Allocation flags (e.g., GFP_KERNEL, GFP_ATOMIC) specify how the allocator should behave.

If in process context and it is safe to sleep, use the GFP_KERNEL flag. If it is unsafe to sleep (typically, when in any type of interrupt context or when holding some types of locks), you must use the GFP_ATOMIC flag.

Freeing Pages

__free_pages(): Free multiple pages that were allocated via the __get_free_pages() or alloc_pages() APIs (it’s actually a wrapper over __free_pages()).
free_pages(): Free a (single) page that was allocated via the __get_free_page(), get_zeroed_page(), or alloc_page() APIs; it’s a simple wrapper over the free_pages() API.

Slab Allocator APIs

kmalloc(): Allocate memory.
kzalloc(): Allocate memory and zero it.
kfree(): Free memory.

Object Caching

The slab allocator caches objects to improve performance.

kmalloc-N Caches

The kernel provides kmalloc caches for various sizes (e.g., kmalloc-8, kmalloc-16, etc.).

Resource-Managed APIs

devm_kmalloc() and devm_kzalloc() are resource-managed versions that automatically free memory when the device is removed.

Chapter 9: Kernel Memory Allocation for Module Authors - Part 2

Custom Slab Caches

You can create custom slab caches using kmem_cache_create() for frequently allocated objects.

Creating a custom slab cache of a given size with the kmem_cache_create() API. This is often done as part of the init code path of the kernel module (or within the probe method when in a driver).
Using the slab cache.
1. Issue the kmem_cache_alloc() API to allocate a single instance of the custom object(s) within your slab cache.
2. Use the object.
3. Free it back to the cache with the kmem_cache_free() API.
Destroying the custom slab cache when done with kmem_cache_destroy().

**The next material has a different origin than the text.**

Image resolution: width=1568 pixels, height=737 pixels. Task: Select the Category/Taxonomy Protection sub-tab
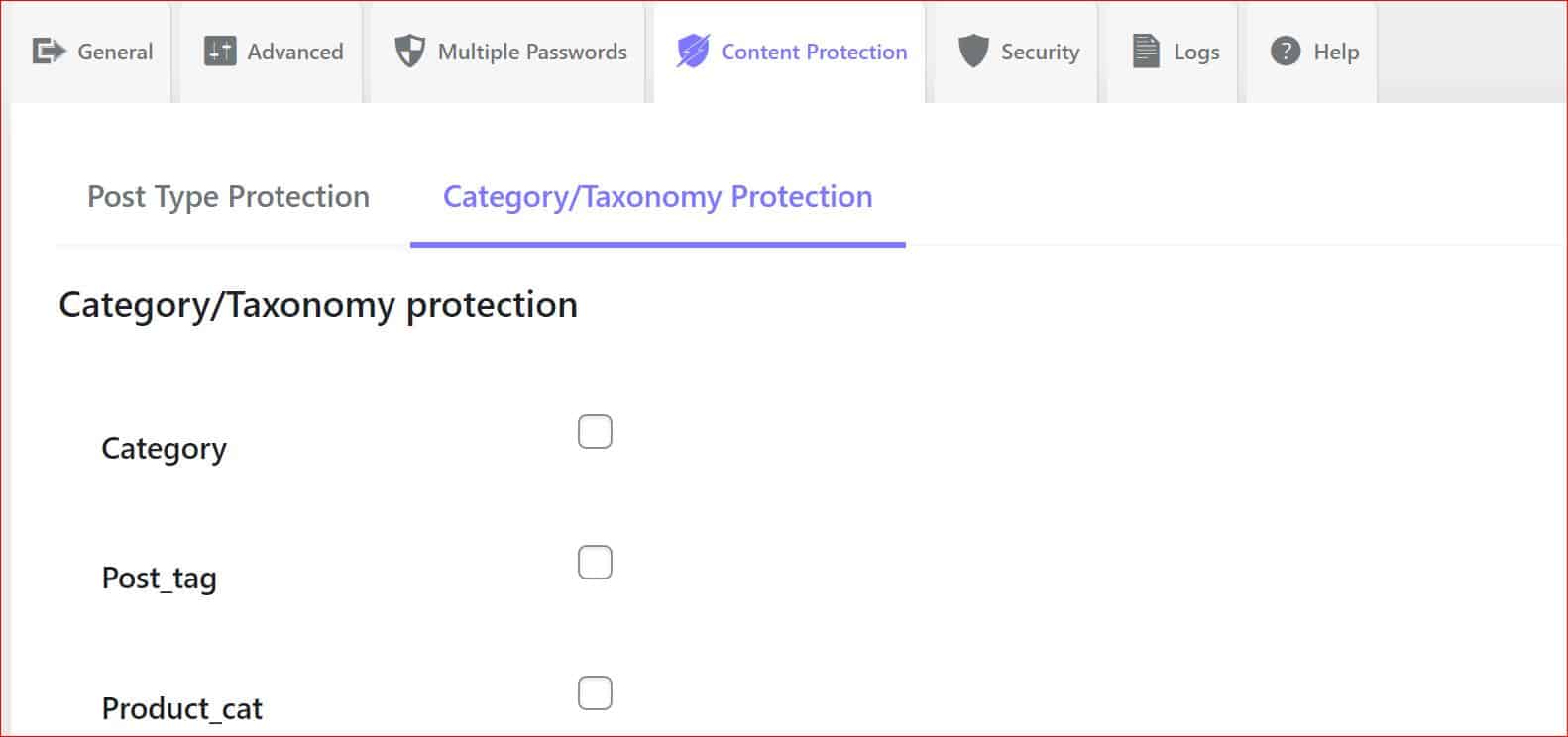pos(657,197)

This is often done as part of the cleanup code path of the kernel module (or within the remove/detach/disconnect method when in a driver).

Debugging Slab Allocations

Techniques like slab poisoning and red zoning help detect memory errors.

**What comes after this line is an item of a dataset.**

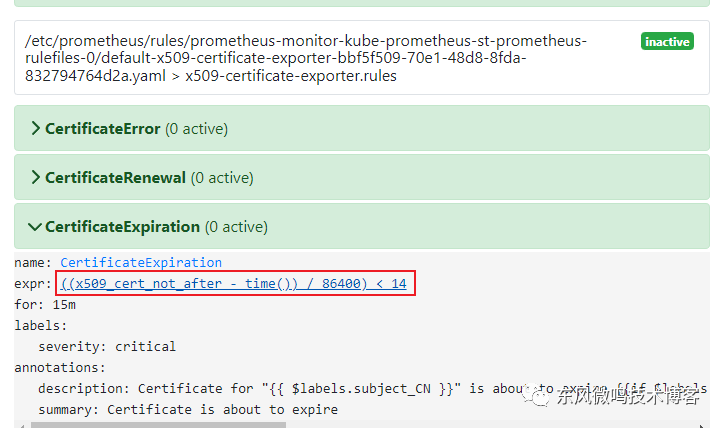Click the active count beside CertificateExpiration

236,226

Slab Poisoning: This involves filling the allocated memory with a specific pattern (e.g., 0x5a5a5a5a) to detect uses of uninitialized memory.
Red Zoning: This involves adding guard zones around the allocated memory to detect buffer overruns and underruns.

vmalloc()

Allocates virtually contiguous memory, useful for large buffers.

Key Points:
- Allocates contiguous virtual memory.
- No guarantee of physical contiguity.
- Memory contents are usually random (use vzalloc() for zeroed memory).
- Must be called from process context.
- Returns a kernel virtual address (KVA).
- Memory is page-aligned.
- Allocated memory might be larger than requested.

Memory Allocation Guidelines

kzalloc(): Use for small allocations that need zeroing.
kmalloc(): Use for small allocations that don’t need zeroing.
vmalloc(): Use for large, virtually contiguous allocations.
alloc_pages(): Use for large, physically contiguous allocations (power of 2).
alloc_pages_exact(): Use for large, physically contiguous allocations (not a power of 2).

OOM Killer

A kernel mechanism that kills processes when the system runs out of memory.

Overcommit and the OOM Killer: Linux allows overcommitting memory, meaning it can allocate more virtual memory than physically available. The OOM killer is a last resort when memory pressure becomes too high.
OOM Score: Each process has an OOM score, indicating its likelihood of being killed by the OOM killer.
Controlling the OOM Killer: You can adjust the OOM score of a process using /proc/<pid>/oom_adj or the choom utility.

Chapter 10: The CPU Scheduler - Part 1

Kernel Scheduling Entity (KSE): In Linux, the thread is the KSE, the unit of scheduling.
POSIX Scheduling Policies: Linux supports SCHED_OTHER (default), SCHED_FIFO (real-time), SCHED_RR (real-time), SCHED_BATCH, and SCHED_IDLE.
Modular Scheduling Classes: The scheduler is designed with modular scheduling classes: stop-sched, deadline, rt (real-time), fair, and idle.
Completely Fair Scheduler (CFS): The default scheduler for regular tasks, aiming for fairness and throughput.
vruntime: A virtual runtime value used by CFS to track a task’s CPU usage.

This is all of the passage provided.